- US-China trade tensions continue to weigh on perceived riskier currencies.
- A modest USD rebound adds to the selling bias for the fourth straight day.
- The latest disappointment from the US data does little to lend any support.
The NZD/USD pair held on the defensive through the early North-American session and dropped to near two-week lows, around the 0.6560 region in the last hour.
The pair failed to capitalize on its early uptick to an intraday high level of 0.6588 and turned lower for the fourth consecutive session, extending the recent pullback from over one-month tops touched in reaction to last Friday’s weaker US monthly jobs report.
Persistent worries over a further escalation in trade tensions between the world’s two largest economies continued weighing on investors’ sentiment and turned out to be one of the key factors denting demand for perceived riskier currencies – like the Kiwi.
Adding to this, the US Dollar has managed to recover from near two-month lows set in the previous session, despite firming market expectations that the Fed will ease monetary policy in the coming months, and further collaborated to the pair’s offered tone.

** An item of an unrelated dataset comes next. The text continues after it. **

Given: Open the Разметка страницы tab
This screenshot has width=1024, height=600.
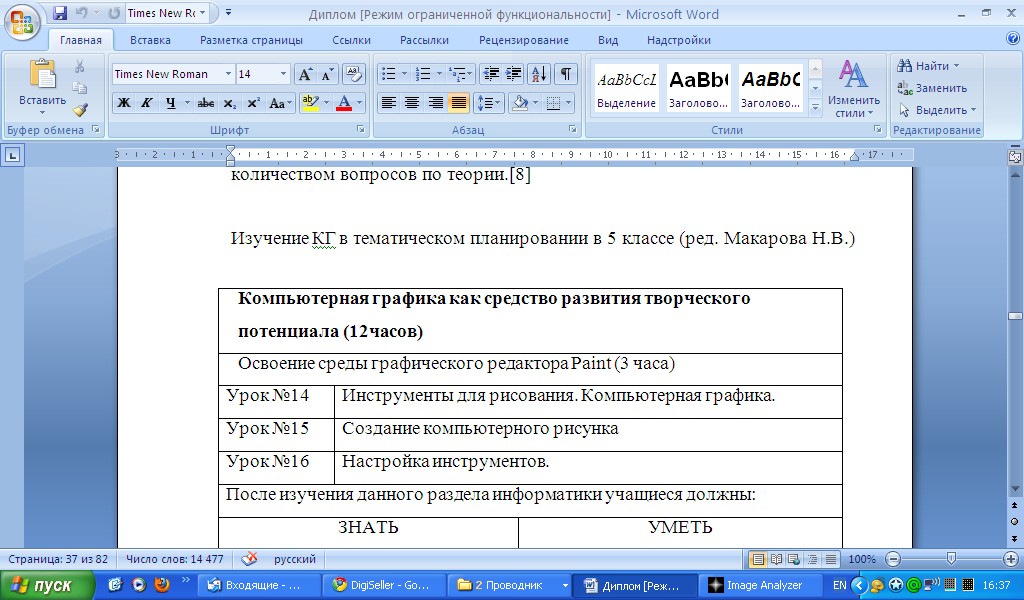Looking at the screenshot, I should (251, 40).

Meanwhile, the latest US economic data – initial weekly jobless claims and import price index, added to the recent slew of disappointing macro data, albeit did little to provide any meaningful impetus or lend any support to the major amid the prevalent cautions mood.
From a technical perspective, a follow-through weakness below the 0.6550 immediate horizontal support might trigger some fresh technical selling and turn the pair vulnerable to head back towards challenging the key 0.6500 psychological mark.